▸ PROBLEM REQUIREMENTS: Beginning at the line that holds "Task: Toggle the hamburger sidebar menu icon", transcribe each line exactly through the end of the records, and leave any pictures out.

▸ INPUT MATERIAL:
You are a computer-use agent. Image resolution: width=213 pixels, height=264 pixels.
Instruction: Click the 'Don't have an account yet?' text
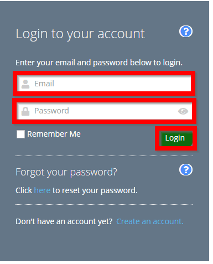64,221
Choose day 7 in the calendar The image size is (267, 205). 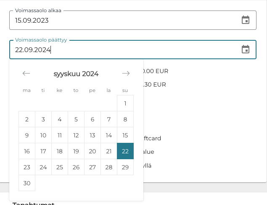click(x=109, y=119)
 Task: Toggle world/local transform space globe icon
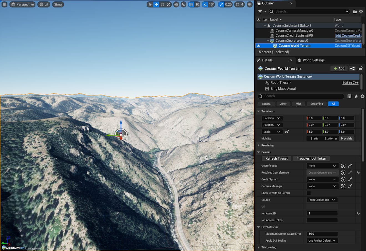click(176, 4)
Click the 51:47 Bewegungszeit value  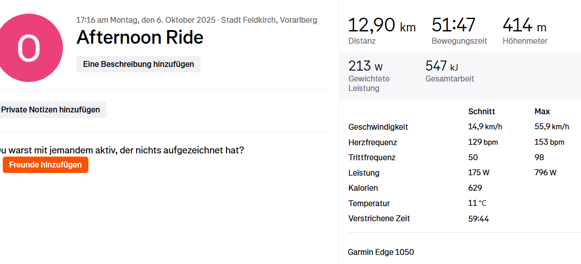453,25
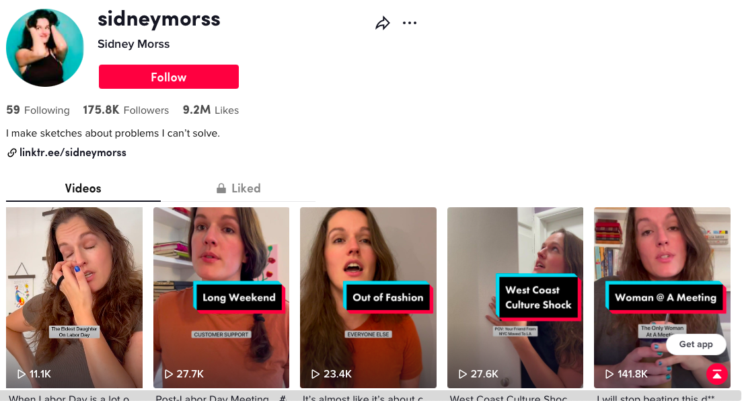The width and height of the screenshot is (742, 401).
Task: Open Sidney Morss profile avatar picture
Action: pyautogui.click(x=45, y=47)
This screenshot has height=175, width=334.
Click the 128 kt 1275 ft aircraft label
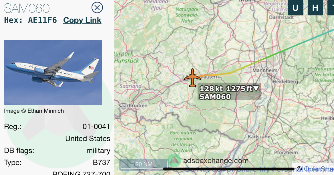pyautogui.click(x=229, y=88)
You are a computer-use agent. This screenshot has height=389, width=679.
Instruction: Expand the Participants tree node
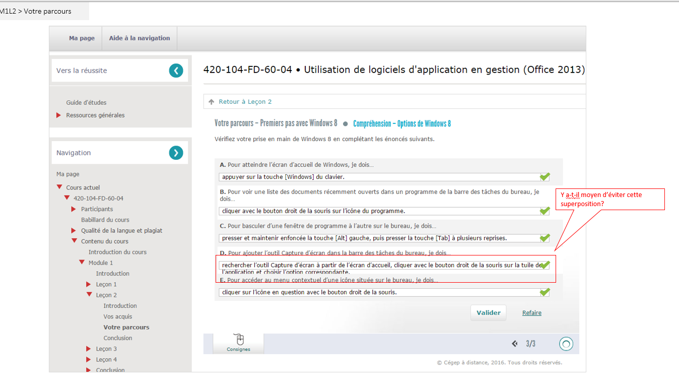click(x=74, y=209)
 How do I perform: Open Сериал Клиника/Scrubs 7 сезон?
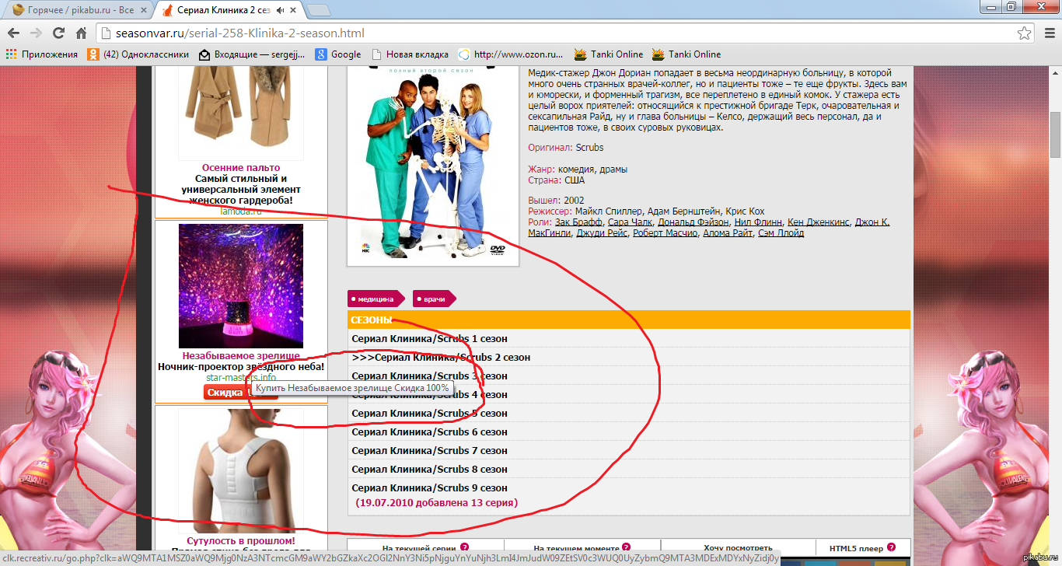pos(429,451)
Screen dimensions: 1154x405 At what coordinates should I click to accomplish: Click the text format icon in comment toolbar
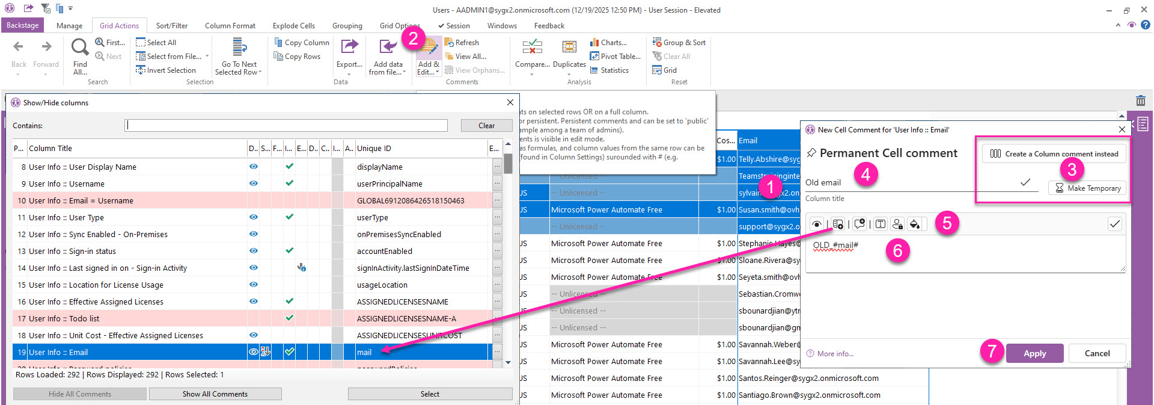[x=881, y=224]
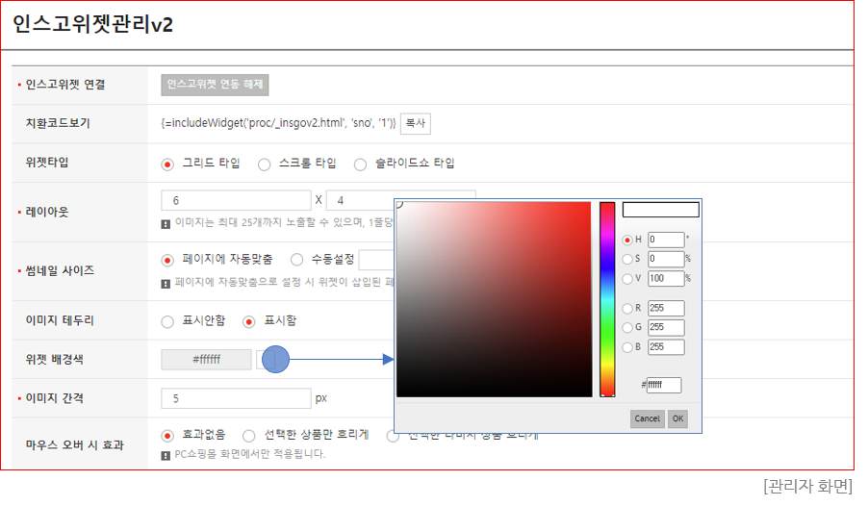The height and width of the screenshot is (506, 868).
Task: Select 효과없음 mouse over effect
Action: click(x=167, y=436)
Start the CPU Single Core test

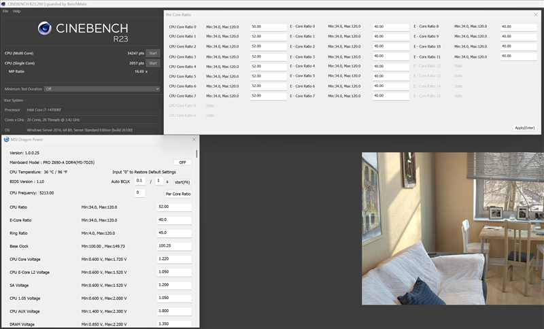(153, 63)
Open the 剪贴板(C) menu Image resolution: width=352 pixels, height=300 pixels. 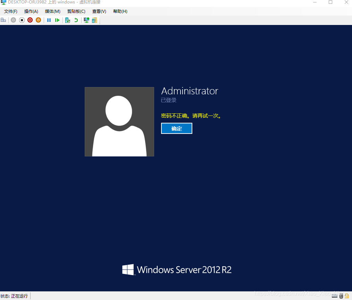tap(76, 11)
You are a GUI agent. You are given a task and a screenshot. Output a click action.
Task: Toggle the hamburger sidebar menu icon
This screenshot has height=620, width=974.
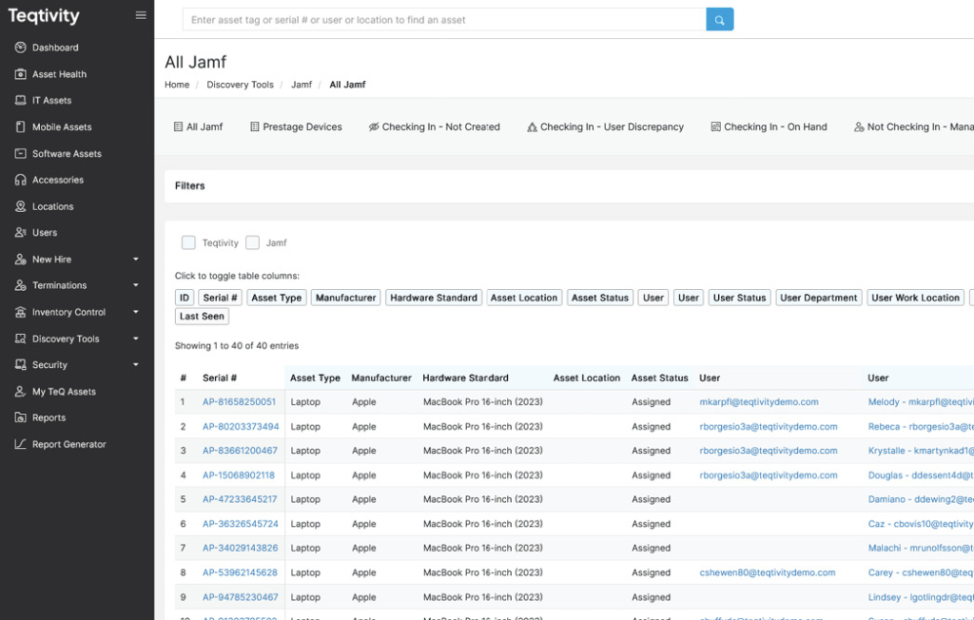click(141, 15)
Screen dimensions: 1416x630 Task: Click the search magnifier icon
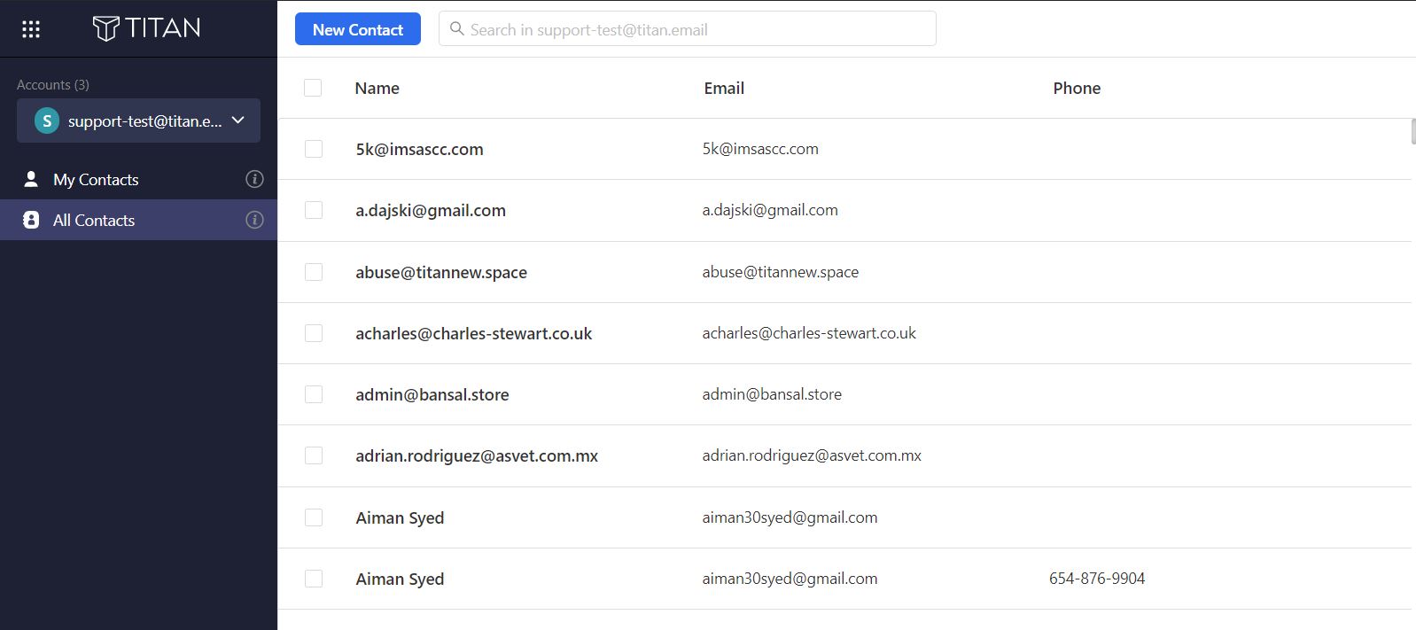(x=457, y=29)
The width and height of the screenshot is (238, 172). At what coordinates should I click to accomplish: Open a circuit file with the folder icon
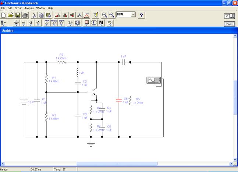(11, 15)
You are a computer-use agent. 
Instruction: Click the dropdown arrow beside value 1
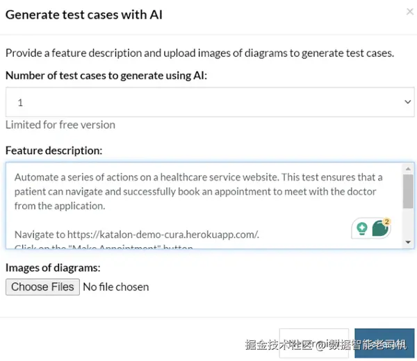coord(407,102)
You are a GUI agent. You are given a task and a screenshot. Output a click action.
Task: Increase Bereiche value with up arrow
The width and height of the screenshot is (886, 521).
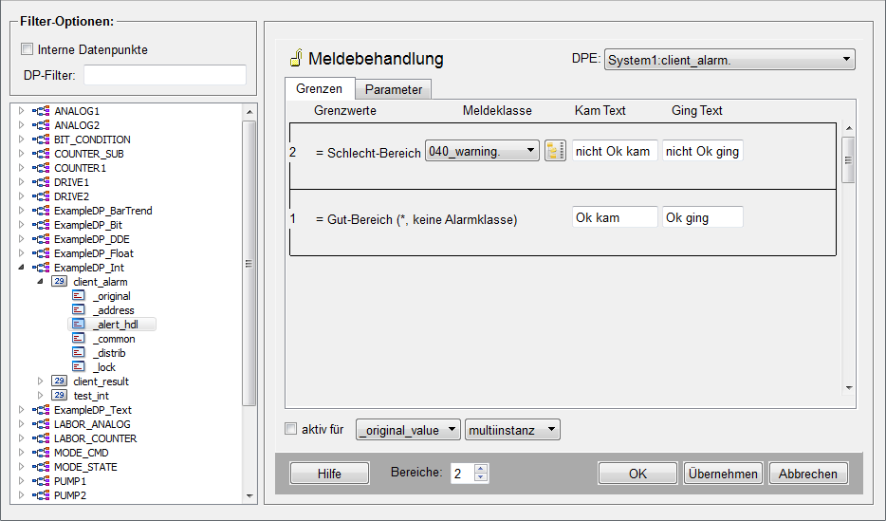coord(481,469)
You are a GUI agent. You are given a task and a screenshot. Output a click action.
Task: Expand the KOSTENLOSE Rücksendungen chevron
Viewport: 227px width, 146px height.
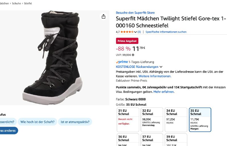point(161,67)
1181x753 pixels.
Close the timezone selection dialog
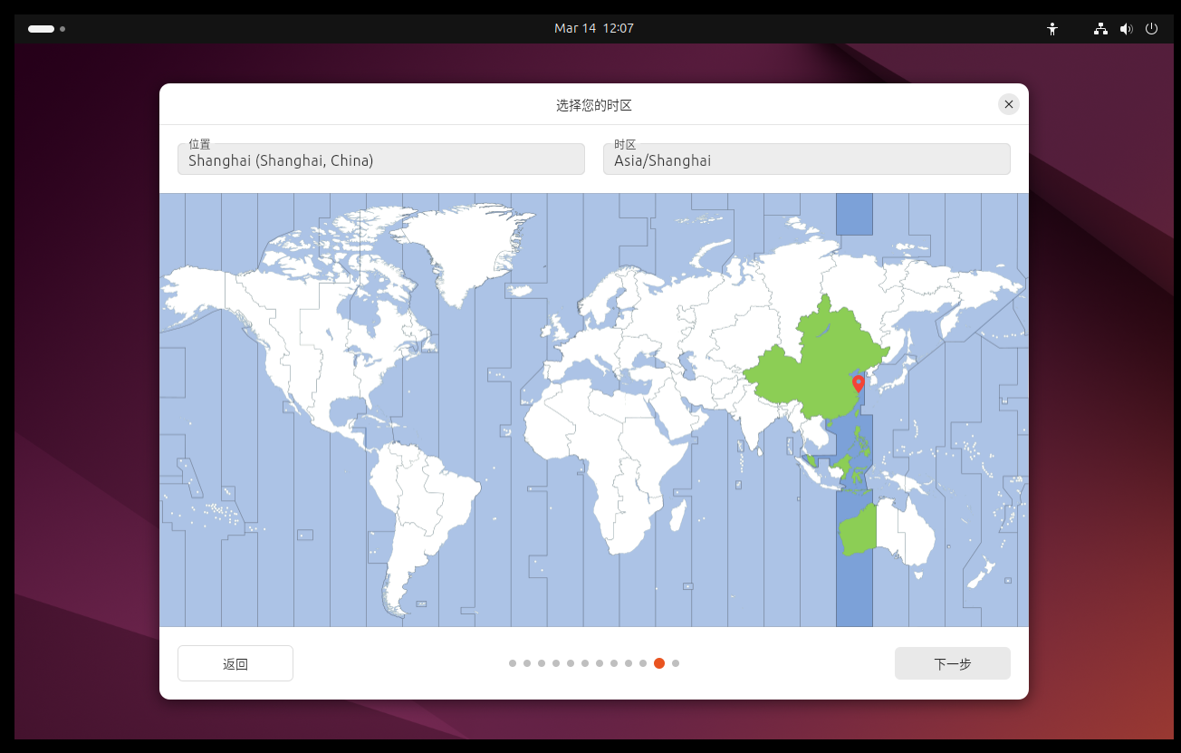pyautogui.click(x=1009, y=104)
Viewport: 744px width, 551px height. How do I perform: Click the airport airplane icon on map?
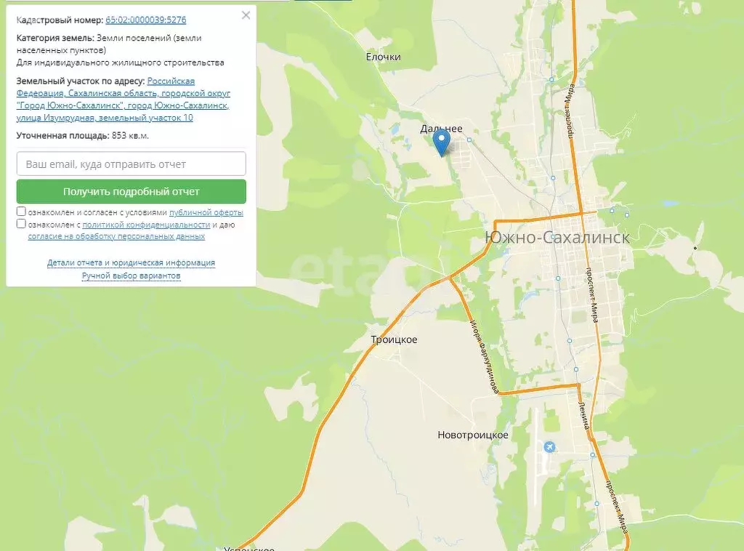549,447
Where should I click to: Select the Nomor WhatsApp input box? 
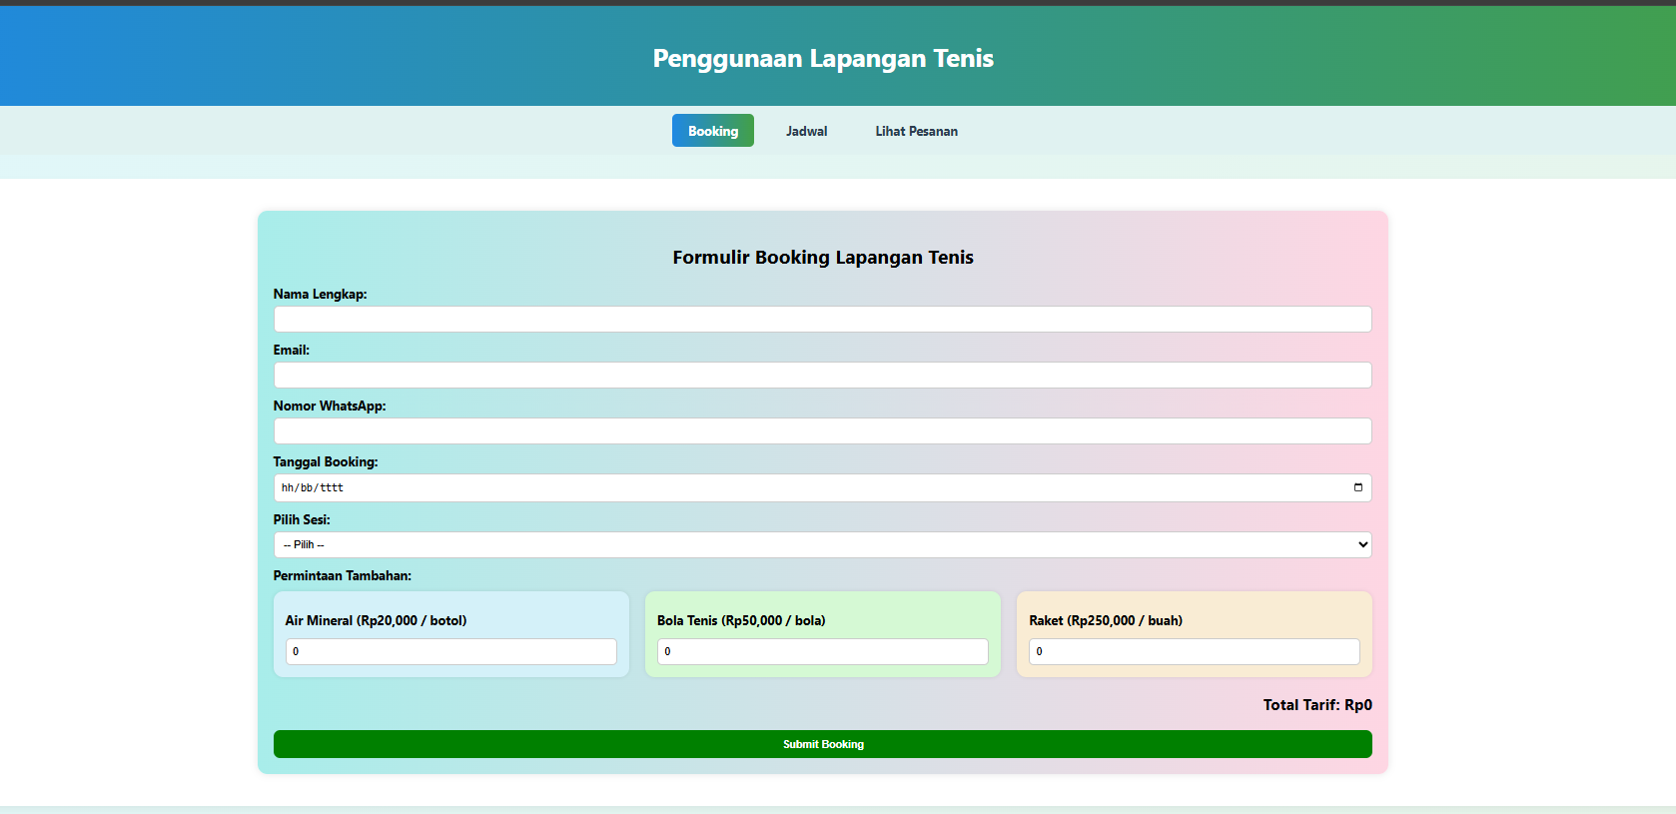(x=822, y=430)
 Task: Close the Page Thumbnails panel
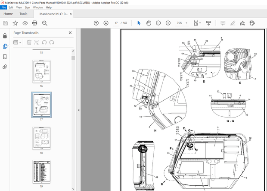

▸ YOUR RESPONSE:
Task: Toggle the hamburger sidebar menu icon
This screenshot has height=620, width=974.
click(141, 15)
Screen dimensions: 1416x630 Task: Click the search magnifier icon
(x=457, y=29)
The width and height of the screenshot is (238, 172). At what coordinates should I click to accomplish: Open a circuit file with the folder icon
(11, 15)
You are a computer-use agent. 
Instruction: Click the dropdown arrow beside value 1
coord(407,102)
You are a GUI agent. You are given a task and a screenshot. Output a click action.
Task: Increase Bereiche value with up arrow
The width and height of the screenshot is (886, 521).
coord(481,469)
You are a GUI agent. You are given a task and a screenshot. Output a click action.
Task: Expand the KOSTENLOSE Rücksendungen chevron
Viewport: 227px width, 146px height.
point(161,67)
1181x753 pixels.
Close the timezone selection dialog
pyautogui.click(x=1009, y=104)
Viewport: 744px width, 551px height. How do I perform: Click the airport airplane icon on map?
549,447
Where should I click to: Select the Nomor WhatsApp input box? 
(x=822, y=430)
 Task: Close the Page Thumbnails panel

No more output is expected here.